Researchers at Baylor College of Medicine have identified a molecule in the blood that is produced during exercise and can effectively reduce food intake and obesity in mice.
The research was published in the journal Nature and described what they found. There is a molecule in the blood that is produced during exercise that was found to effectively reduce food intake and obesity in mice.
While these findings improve our understanding of the physiological processes that underlie the interplay between exercise and hunger, I believe it is foolish to assume this can be a substitute for actual exercise.
"Regular exercise has been proven to help weight loss, regulate appetite and improve the metabolic profile, especially for people who are overweight and obese. If we can understand the mechanism by which exercise triggers these benefits, then we are closer to helping many people improve their health."
- Dr. Yong Xu, professor of pediatrics nutrition and molecular and cellular biology at Baylor.
The premise of this research was to understand the molecular benefits of exercise. In an attempt to "capture" some of these benefits, the researchers hope that older or frail people who cannot exercise enough, may one day benefit from taking a medication that can help slow down osteoporosis, heart disease or other conditions.

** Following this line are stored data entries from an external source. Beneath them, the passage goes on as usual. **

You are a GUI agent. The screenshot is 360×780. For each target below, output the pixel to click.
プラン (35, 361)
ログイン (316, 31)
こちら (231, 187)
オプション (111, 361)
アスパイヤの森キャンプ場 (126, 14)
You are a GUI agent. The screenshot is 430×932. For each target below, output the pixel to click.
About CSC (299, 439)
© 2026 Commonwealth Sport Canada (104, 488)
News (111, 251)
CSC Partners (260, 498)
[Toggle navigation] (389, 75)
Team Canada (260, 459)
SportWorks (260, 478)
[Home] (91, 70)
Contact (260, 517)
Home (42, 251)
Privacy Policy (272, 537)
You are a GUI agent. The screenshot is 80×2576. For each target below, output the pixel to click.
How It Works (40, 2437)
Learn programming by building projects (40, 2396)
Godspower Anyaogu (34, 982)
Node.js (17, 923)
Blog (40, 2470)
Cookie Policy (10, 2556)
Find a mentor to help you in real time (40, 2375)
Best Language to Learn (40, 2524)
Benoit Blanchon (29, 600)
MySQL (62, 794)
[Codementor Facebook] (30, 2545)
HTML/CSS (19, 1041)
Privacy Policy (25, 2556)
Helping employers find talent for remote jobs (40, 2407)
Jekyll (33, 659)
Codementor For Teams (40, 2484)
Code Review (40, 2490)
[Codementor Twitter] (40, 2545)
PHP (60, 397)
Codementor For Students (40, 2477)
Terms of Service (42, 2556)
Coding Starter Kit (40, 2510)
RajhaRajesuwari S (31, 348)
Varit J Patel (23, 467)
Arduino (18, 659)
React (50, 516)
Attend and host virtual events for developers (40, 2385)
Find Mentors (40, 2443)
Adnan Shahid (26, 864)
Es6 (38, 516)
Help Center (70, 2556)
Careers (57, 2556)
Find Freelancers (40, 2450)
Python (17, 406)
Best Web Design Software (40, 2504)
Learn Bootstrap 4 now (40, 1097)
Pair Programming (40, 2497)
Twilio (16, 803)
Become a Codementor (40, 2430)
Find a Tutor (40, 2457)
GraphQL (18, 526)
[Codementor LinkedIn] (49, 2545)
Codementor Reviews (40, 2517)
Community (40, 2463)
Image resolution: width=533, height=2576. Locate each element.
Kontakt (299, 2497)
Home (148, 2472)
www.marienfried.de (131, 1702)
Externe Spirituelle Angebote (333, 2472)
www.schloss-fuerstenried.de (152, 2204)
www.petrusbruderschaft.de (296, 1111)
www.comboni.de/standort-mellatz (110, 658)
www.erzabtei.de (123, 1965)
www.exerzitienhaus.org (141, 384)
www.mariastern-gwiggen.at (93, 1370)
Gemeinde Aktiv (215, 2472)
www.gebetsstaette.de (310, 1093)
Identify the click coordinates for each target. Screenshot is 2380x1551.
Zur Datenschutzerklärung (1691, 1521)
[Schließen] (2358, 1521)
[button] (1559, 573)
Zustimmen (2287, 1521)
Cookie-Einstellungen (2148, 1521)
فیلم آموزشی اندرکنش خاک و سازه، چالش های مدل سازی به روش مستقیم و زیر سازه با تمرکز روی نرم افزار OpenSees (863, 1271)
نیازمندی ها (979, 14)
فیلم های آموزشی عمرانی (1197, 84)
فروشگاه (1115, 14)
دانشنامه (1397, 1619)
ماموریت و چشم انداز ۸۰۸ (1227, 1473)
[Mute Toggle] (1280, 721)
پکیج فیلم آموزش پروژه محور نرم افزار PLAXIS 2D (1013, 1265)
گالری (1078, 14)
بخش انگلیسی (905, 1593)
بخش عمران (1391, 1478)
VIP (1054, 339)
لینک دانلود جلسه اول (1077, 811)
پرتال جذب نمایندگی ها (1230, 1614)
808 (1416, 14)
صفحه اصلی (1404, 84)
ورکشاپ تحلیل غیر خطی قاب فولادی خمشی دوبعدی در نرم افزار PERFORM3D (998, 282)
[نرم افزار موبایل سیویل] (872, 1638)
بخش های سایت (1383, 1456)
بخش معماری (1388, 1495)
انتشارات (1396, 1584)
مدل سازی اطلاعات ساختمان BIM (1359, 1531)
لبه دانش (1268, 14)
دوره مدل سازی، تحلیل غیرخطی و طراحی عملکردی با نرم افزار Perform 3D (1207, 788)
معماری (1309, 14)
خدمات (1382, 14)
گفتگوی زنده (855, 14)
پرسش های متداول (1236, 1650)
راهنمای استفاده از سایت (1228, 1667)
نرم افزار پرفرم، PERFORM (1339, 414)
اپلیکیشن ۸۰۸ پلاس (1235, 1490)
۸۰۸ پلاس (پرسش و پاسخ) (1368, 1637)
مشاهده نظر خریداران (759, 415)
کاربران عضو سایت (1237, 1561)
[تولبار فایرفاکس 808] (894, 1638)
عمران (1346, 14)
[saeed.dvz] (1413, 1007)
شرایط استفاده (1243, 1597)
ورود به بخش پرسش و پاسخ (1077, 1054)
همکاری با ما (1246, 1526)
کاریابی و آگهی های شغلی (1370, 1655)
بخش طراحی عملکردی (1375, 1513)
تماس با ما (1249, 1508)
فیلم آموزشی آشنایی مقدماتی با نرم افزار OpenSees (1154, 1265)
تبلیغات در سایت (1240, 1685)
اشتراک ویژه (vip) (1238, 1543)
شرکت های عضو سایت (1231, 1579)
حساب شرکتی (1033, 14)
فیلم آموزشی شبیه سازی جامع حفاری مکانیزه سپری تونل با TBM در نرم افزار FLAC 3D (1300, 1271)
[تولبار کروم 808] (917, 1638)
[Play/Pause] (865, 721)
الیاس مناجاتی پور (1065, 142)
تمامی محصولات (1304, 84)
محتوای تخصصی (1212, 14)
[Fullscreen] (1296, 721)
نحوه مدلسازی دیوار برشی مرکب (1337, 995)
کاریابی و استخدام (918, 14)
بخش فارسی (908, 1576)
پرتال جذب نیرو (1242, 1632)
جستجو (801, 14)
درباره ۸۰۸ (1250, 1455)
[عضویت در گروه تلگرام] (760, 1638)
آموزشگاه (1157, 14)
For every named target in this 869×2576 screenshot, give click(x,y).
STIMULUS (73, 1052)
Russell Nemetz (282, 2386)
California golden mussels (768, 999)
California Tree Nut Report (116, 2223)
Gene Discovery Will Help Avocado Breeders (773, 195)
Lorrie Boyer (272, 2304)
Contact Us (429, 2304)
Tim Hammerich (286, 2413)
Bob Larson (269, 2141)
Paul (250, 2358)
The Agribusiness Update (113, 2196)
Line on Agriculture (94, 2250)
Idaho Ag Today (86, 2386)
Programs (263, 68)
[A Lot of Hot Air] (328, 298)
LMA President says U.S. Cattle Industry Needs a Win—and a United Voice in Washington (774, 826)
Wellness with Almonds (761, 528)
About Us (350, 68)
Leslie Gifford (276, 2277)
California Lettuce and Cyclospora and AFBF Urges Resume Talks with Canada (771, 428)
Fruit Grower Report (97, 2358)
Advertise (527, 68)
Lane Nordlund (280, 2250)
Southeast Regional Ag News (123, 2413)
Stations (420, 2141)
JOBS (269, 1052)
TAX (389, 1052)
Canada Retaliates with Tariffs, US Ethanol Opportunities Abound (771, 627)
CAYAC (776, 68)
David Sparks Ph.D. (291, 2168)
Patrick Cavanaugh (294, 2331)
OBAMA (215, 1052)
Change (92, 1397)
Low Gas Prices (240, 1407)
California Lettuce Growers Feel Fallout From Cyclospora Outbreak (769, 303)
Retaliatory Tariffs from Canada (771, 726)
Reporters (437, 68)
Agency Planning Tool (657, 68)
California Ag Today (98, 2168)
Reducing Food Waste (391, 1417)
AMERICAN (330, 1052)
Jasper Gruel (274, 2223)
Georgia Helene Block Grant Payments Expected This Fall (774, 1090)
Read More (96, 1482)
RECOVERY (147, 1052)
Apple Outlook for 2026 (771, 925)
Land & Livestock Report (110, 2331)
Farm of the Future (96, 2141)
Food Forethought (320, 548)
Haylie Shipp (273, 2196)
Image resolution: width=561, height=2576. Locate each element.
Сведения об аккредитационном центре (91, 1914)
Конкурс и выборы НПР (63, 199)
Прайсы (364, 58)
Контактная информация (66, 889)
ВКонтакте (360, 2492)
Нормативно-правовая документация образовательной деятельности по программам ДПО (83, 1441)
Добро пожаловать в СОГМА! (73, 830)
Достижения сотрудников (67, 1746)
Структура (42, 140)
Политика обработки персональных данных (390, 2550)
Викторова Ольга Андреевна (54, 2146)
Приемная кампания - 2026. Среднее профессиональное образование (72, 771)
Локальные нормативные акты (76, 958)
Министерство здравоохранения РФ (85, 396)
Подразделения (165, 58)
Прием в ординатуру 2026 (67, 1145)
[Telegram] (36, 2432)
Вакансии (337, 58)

An analysis of blood plasma compounds from mice following intense treadmill running (this made me laugh) found that the most significantly induced molecule was a modified amino acid called Lac-Phe. It is synthesized from lactate (a byproduct of strenuous exercise that causes soreness after exercise) and phenylalanine (an amino acid that is one of the building blocks of proteins).
In mice with diet-induced obesity (fed a high-fat diet), a high dose of Lac-Phe suppressed food intake by about 50% compared to control mice over a period of 12 hours without affecting their movement or energy expenditure. When administered to the mice for 10 days, Lac-Phe reduced cumulative food intake and body weight (owing to loss of body fat) and improved glucose tolerance.
The researchers also identified an enzyme called CNDP2 that is involved in the production of Lac-Phe and showed that mice lacking this enzyme did not lose as much weight on an exercise regime as a control group on the same exercise plan.
Interestingly, the team also found robust elevations in plasma Lac-Phe levels following physical activity in racehorses and humans. Data from a human exercise cohort showed that sprint exercise induced the most dramatic increase in plasma Lac-Phe, followed by resistance training and then endurance training. This suggests that Lac-Phe is an ancient and conserved system that regulates feeding and is associated with physical activity in many animal species.
The ultimate goal is to learn to modulate this exercise pathway for future therapeutic interventions. But until then, let's get more humans (and less mice) on those treadmills.